§ The problem:
Exact wording is required: give all the records again, minus the pictures.

==== Extracted data ====

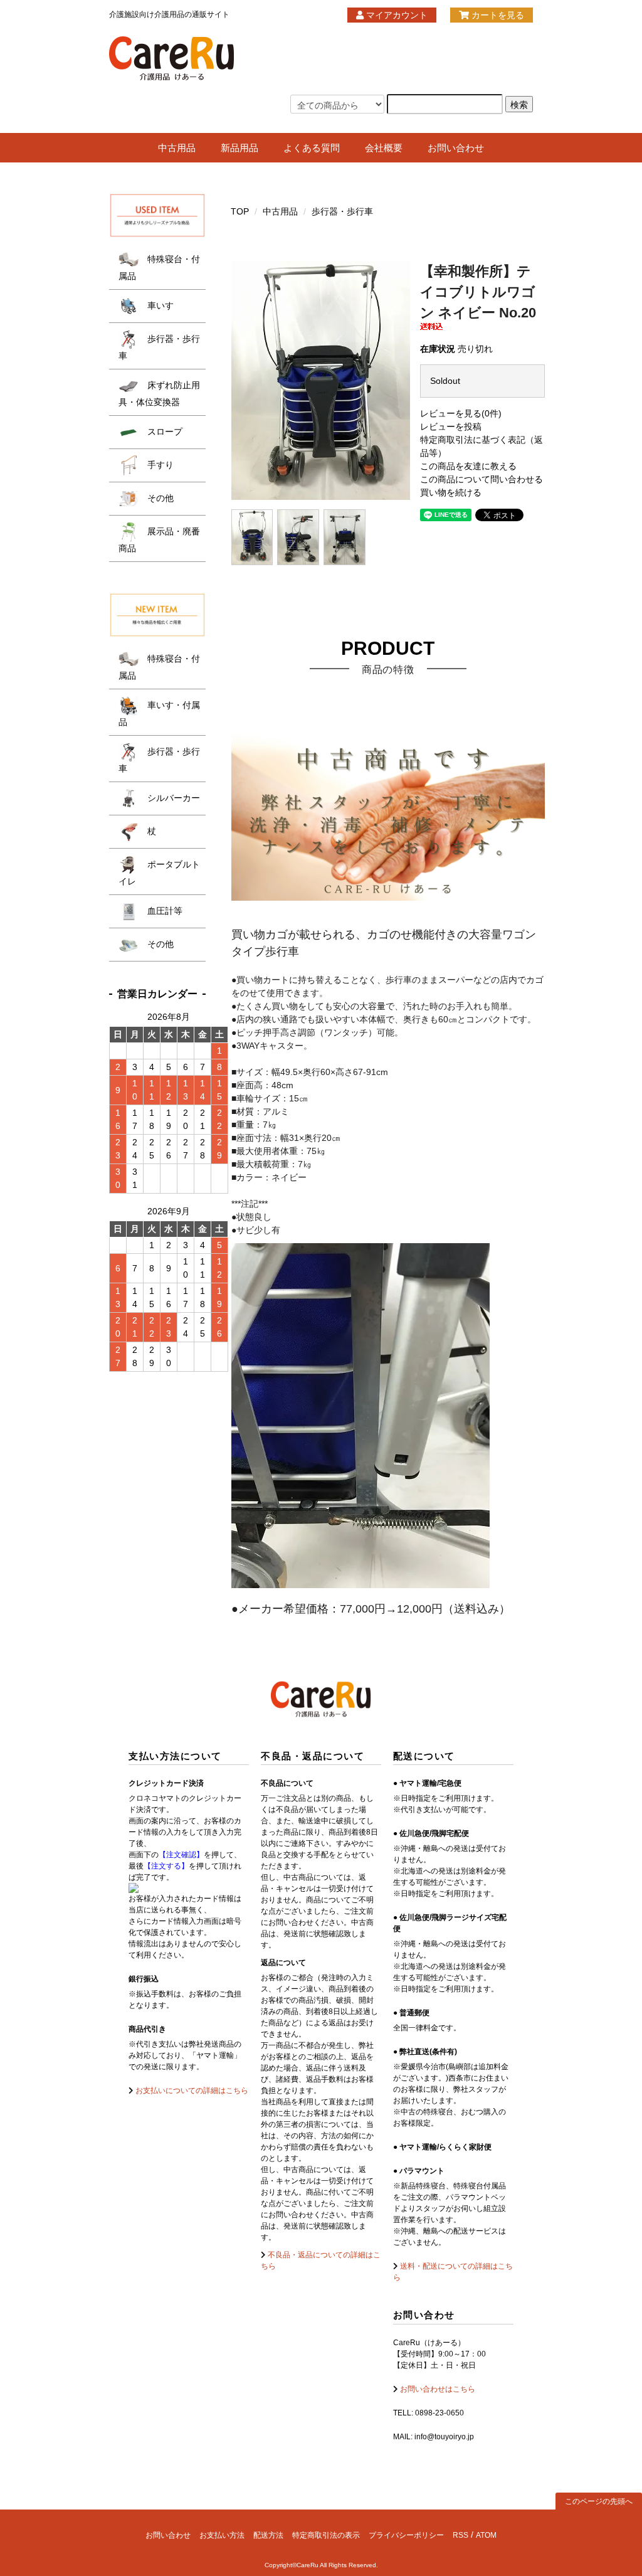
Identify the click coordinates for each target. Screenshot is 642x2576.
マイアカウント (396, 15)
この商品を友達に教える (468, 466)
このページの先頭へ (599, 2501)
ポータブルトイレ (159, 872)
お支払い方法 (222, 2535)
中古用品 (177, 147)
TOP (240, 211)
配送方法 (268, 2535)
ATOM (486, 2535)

====

§ Task answer:
Identify the click coordinates for each target. Screenshot is 642x2576.
マイアカウント (396, 15)
この商品を友達に教える (468, 466)
このページの先頭へ (599, 2501)
ポータブルトイレ (159, 872)
お支払い方法 (222, 2535)
中古用品 (177, 147)
TOP (240, 211)
配送方法 (268, 2535)
ATOM (486, 2535)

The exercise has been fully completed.